Brief ▸ Give back exactly the line containing "Tick the checkbox next to wechat.zip" and all that follow it in the data below, with the pictures left out.

═══ Input for this task ═══

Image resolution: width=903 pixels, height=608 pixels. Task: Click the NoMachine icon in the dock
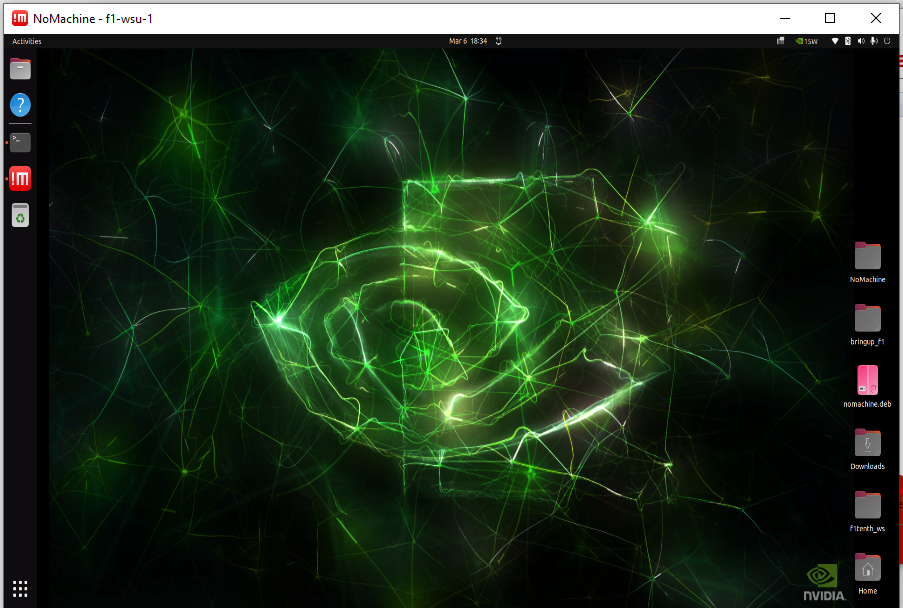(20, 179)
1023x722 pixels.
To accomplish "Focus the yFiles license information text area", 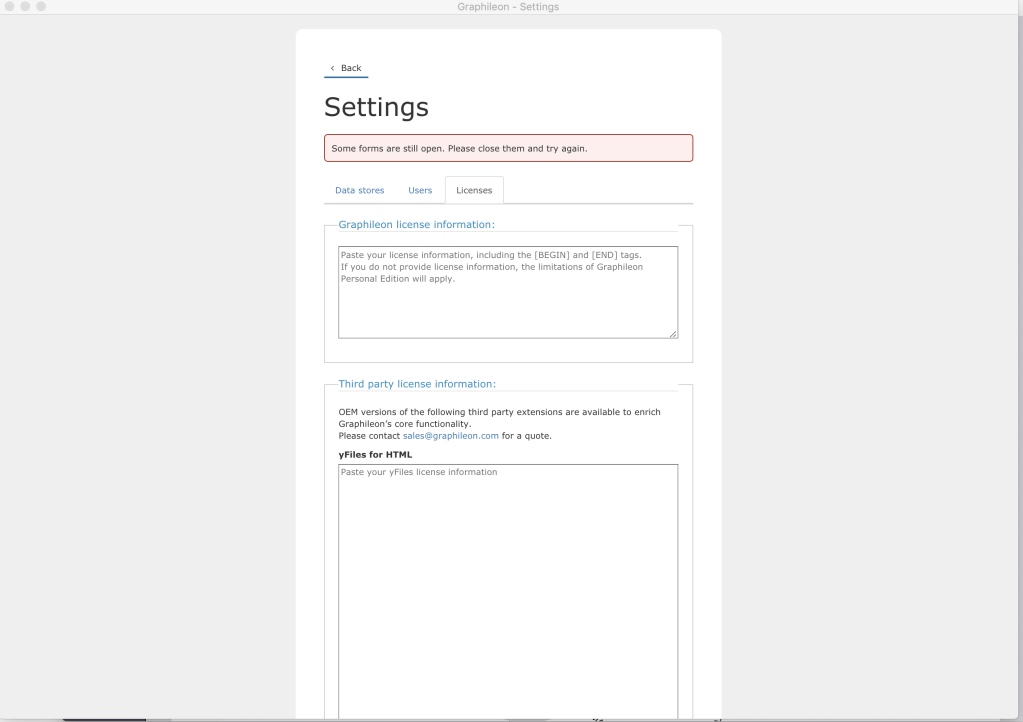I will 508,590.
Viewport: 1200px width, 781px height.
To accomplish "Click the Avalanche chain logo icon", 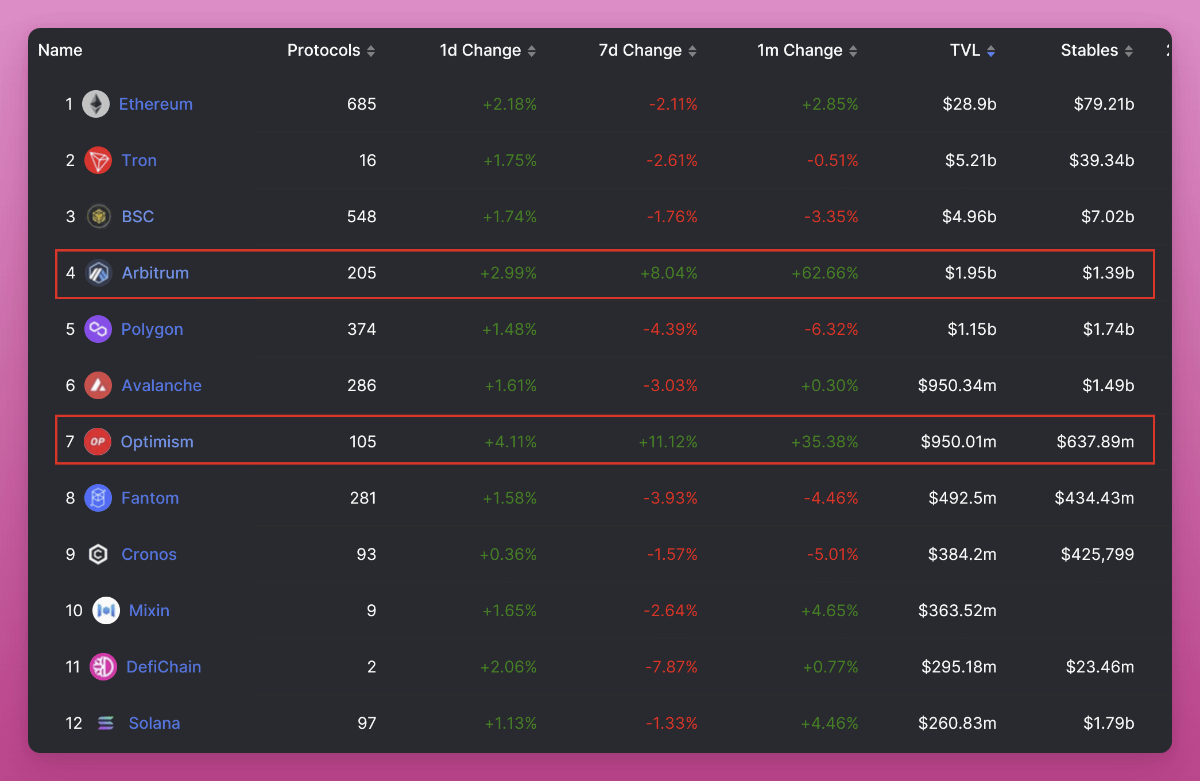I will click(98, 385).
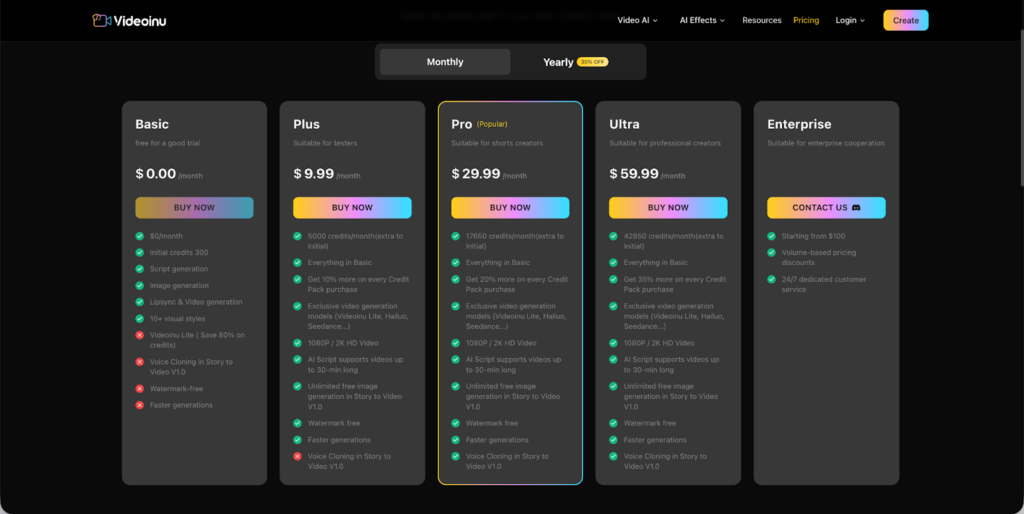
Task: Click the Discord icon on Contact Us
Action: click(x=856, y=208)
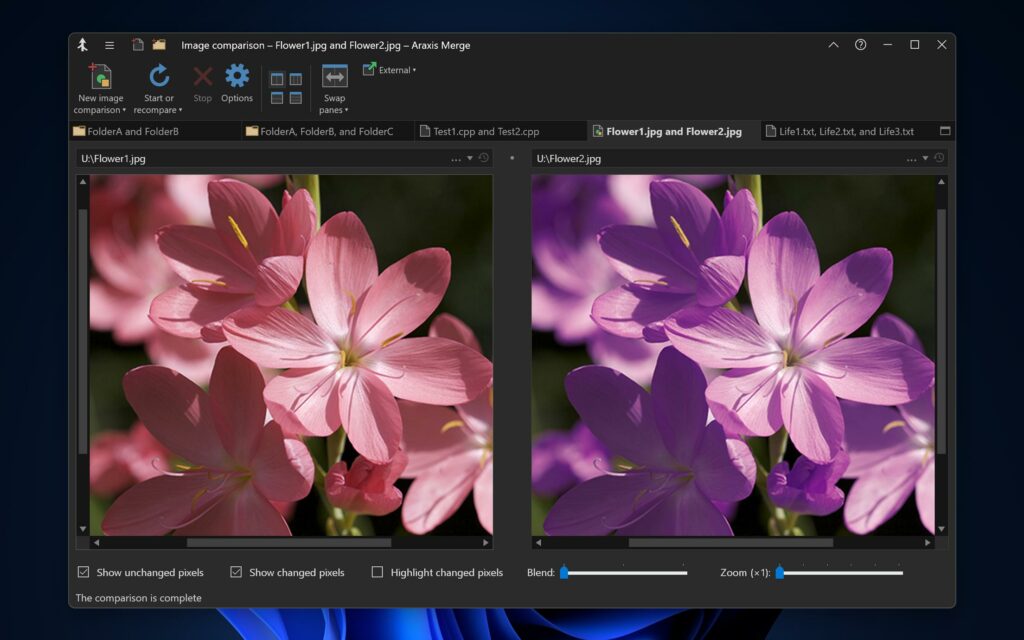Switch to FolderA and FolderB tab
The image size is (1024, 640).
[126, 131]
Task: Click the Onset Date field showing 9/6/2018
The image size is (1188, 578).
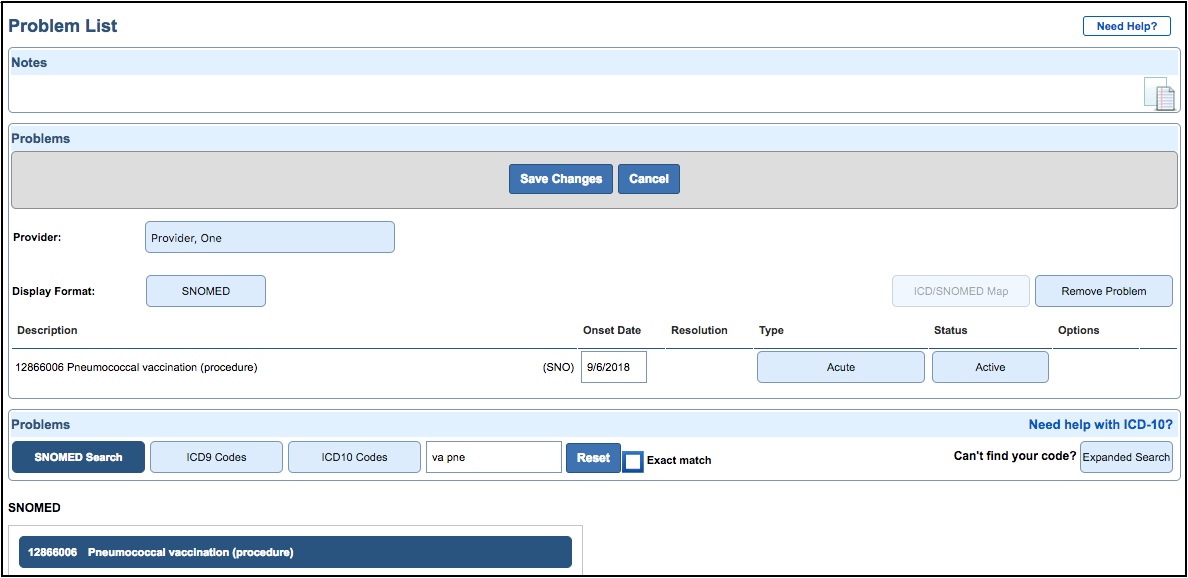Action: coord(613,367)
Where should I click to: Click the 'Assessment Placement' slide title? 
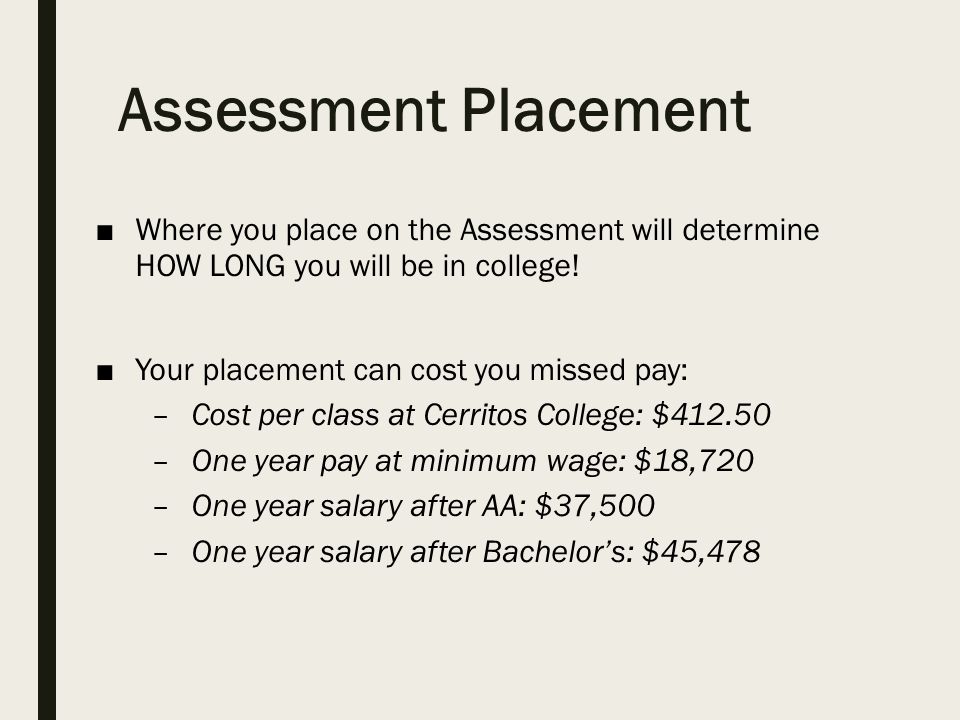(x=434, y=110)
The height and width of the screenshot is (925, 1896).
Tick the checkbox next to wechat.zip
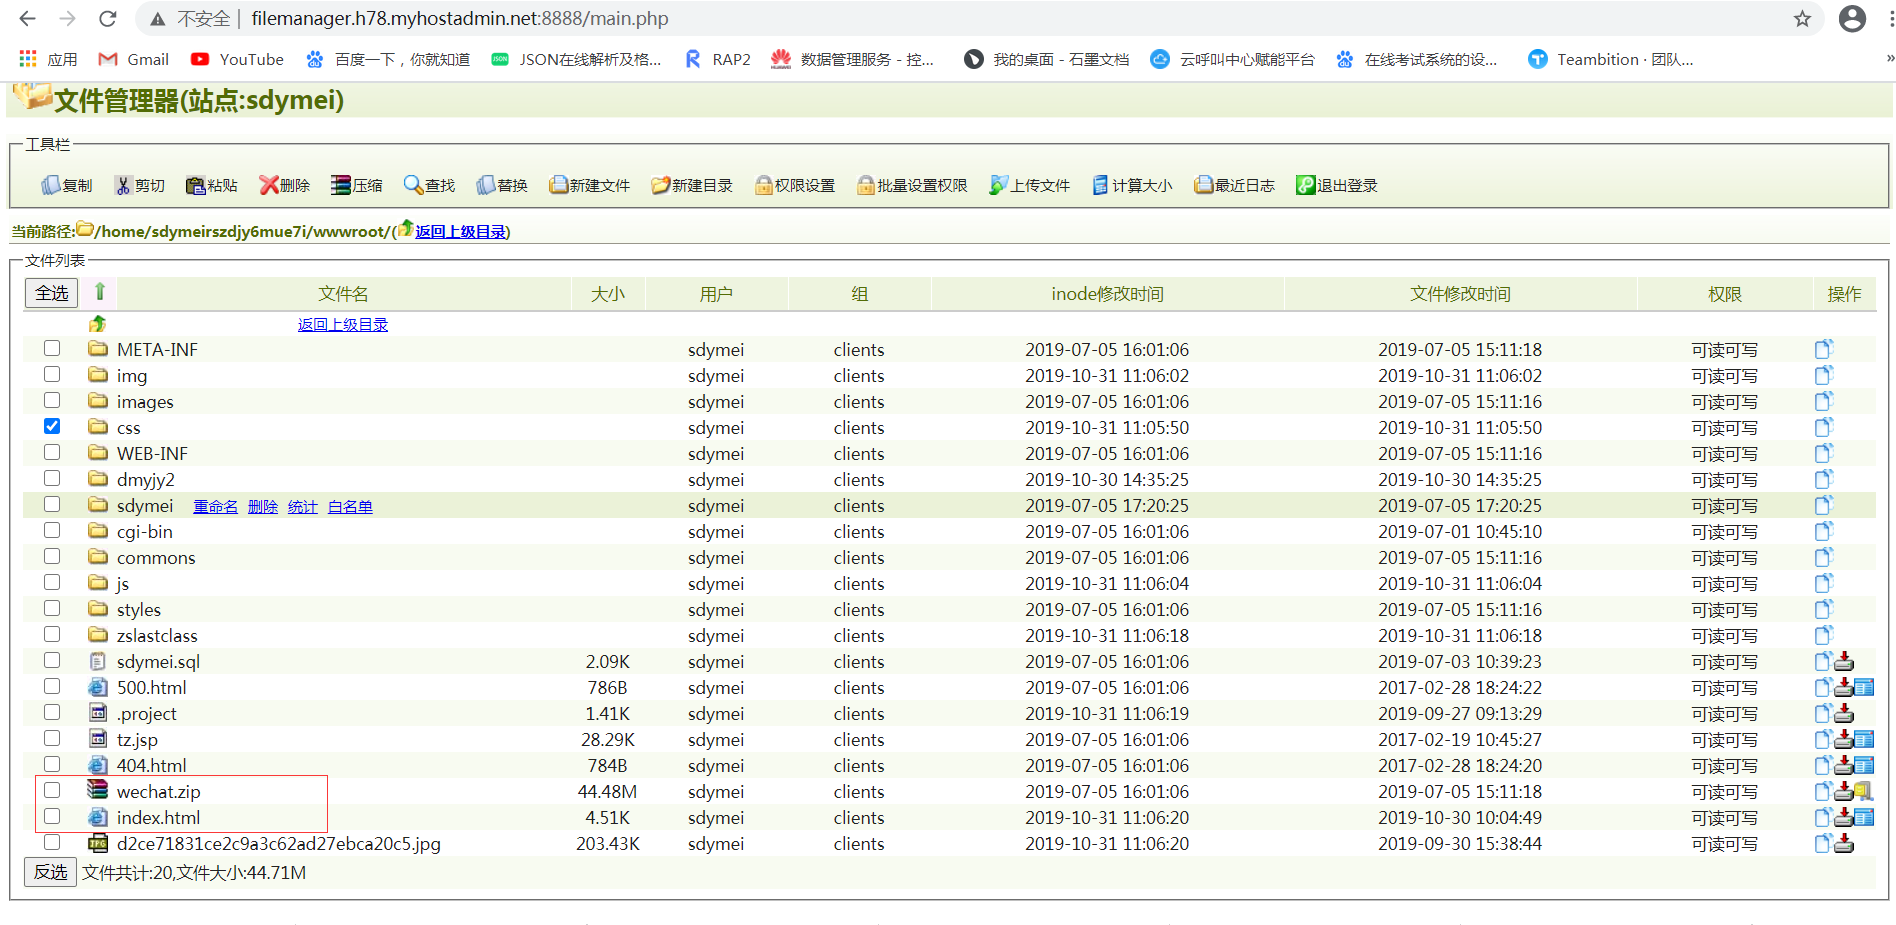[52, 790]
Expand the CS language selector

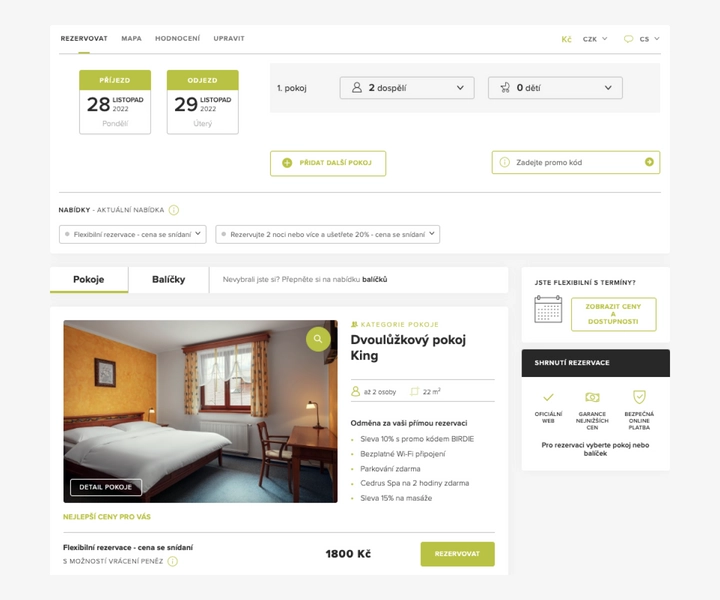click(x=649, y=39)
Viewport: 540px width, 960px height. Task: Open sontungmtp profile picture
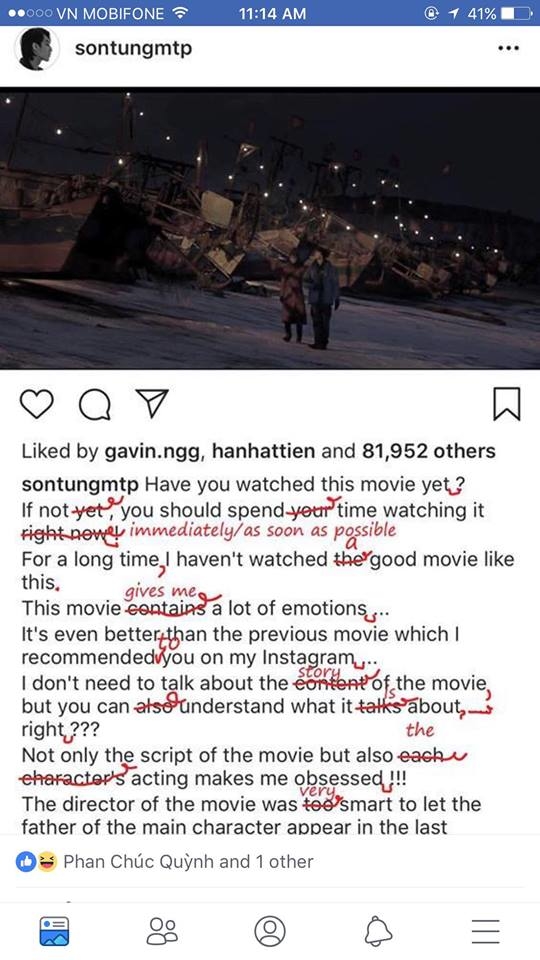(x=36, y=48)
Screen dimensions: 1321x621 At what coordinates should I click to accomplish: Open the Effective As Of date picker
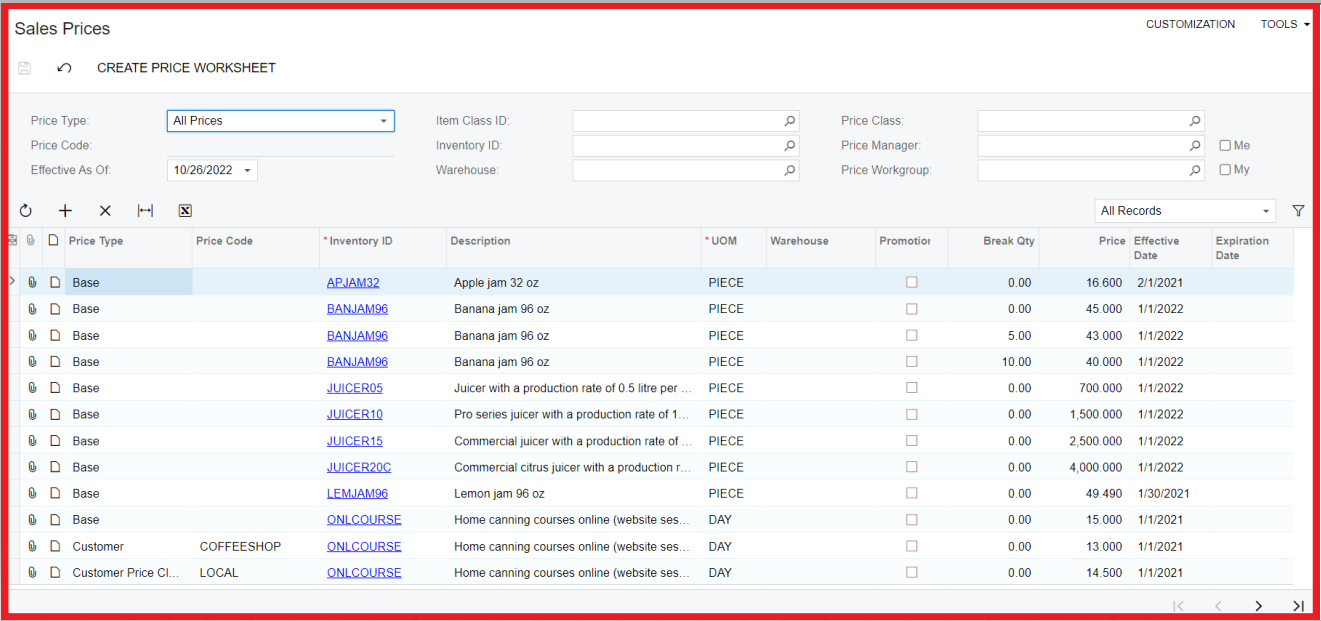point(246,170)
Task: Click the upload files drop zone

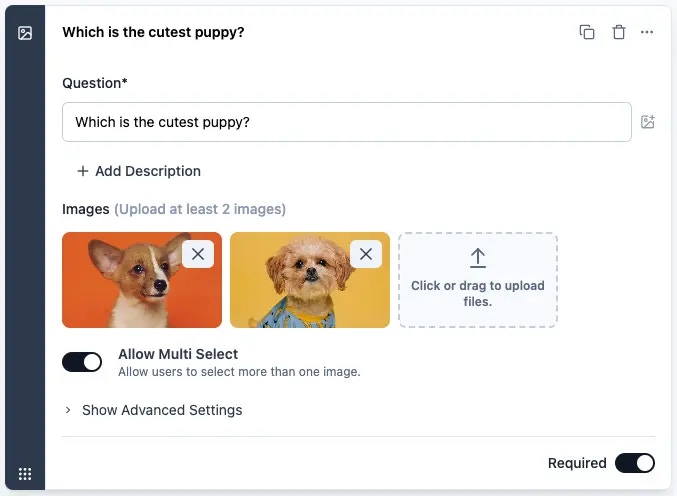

═══

Solution to this task ▸
Tick the checkbox next to wechat.zip
[52, 790]
Expand the CS language selector

click(x=649, y=39)
Viewport: 540px width, 960px height. Task: Open sontungmtp profile picture
(x=36, y=48)
Screen dimensions: 1321x621 At what coordinates should I click to accomplish: Open the Effective As Of date picker
point(246,170)
Task: Click the upload files drop zone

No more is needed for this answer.